Three summary cards are displayed below the camera feed in a horizontal grid:
  • Prioridad activa — the direction name (NORTE, SUR, ESTE, or OESTE) chosen by np.argmax, overridden by EMERGENCIA (in #b64400) if an emergency vehicle is present, or by PEATONES (in #707070) if more than 5 pedestrians are detected.
  • Peatones detectados — pedestrian count returned in the traffic_data field of the last /predict response.
  • Vehículo de emergencia — displays (in #b64400) or NO based on the traffic_data.emergency field of the last /predict response.
All three status cards are updated by each POST /predict call — either the manual slider event in simulation mode or the 2-second live-mode loop. They are not driven by the /stats poll.

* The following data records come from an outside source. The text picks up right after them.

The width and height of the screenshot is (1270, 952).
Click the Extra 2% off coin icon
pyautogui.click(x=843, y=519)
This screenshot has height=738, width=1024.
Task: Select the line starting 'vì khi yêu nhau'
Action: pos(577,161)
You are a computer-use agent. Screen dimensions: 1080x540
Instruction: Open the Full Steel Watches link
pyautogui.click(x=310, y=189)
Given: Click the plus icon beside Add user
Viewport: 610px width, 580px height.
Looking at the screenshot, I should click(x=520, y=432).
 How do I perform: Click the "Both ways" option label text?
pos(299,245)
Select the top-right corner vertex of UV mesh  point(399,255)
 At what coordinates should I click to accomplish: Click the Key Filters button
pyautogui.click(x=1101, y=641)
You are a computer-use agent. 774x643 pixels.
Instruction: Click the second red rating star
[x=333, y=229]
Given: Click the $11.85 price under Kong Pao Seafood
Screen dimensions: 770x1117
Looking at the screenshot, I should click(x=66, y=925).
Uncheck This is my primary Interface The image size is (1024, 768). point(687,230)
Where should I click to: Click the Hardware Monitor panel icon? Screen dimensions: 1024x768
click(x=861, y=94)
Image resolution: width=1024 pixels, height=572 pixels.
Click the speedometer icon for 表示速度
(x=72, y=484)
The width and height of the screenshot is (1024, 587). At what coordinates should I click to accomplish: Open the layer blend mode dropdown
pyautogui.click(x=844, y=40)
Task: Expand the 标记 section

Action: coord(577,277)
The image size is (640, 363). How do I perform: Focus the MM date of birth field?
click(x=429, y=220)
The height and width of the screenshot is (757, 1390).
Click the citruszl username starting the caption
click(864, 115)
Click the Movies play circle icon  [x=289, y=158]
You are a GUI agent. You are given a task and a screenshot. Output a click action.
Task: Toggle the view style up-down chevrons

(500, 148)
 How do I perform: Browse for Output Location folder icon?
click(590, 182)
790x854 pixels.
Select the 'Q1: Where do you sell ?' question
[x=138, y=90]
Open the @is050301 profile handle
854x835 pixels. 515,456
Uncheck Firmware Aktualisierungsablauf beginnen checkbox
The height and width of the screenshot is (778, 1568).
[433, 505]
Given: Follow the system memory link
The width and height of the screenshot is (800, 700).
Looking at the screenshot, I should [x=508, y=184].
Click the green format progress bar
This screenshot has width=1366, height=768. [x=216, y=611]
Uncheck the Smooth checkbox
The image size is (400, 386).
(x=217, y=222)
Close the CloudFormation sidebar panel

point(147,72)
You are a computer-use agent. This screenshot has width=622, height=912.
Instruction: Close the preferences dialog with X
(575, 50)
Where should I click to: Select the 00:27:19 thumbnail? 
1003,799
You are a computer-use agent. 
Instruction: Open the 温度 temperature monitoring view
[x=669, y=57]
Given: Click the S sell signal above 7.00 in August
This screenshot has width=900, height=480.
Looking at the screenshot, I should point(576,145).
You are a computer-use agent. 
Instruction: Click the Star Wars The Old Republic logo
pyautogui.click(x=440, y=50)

The sidebar counts and Decisión IA label (inside the camera feed card) are separately updated by the 1 500 ms /stats interval.
The intersection graphic is an animated road diagram rendered entirely in HTML and CSS. It shows four road arms (Norte, Sur, Este, Oeste) converging at a central junction. Each arm contains:
  • A cars density bar (#cars-north, #cars-south, #cars-east, #cars-west) whose CSS opacity is set proportionally to the vehicle count — ranging from 0.05 (empty) to 0.65 (maximum load) via the formula 0.05 + (value / 100) * 0.6.
  • A stop line marking the edge of the junction.
At the center, four traffic lights (N, S, E, W) each hold a red bulb and a green bulb. When a prediction is received the winning direction’s green bulb gains the .active class and its red bulb loses it; all other lights remain red. The active road arm also receives the .active-road class for a CSS highlight effect.
The Manual Control section contains four range sliders — Norte, Sur, Este, and Oeste — each spanning 0 to 100 vehicles with a default value of 10. A numeric readout beneath each slider shows the current value in real time.When live mode is off (the default), adjusting any slider immediately fires a POST /predict request with all four current slider values. The response updates the intersection graphic and the priority status card. When live mode is on, sliders are disabled and their values reflect the counts reported by the YOLO camera pipeline.

Continue reading

Video Sources

Switch between YouTube live and local MP4, understand reconnection logic, and control playback speed.

Live Mode

Enable YOLOv8-driven signal control and understand how the 2-second prediction loop works.

Manual Mode

Use the range sliders to test signal decisions with arbitrary vehicle counts.

API Endpoints

Full reference for every Flask route — /predict, /stats, /set_source, and more.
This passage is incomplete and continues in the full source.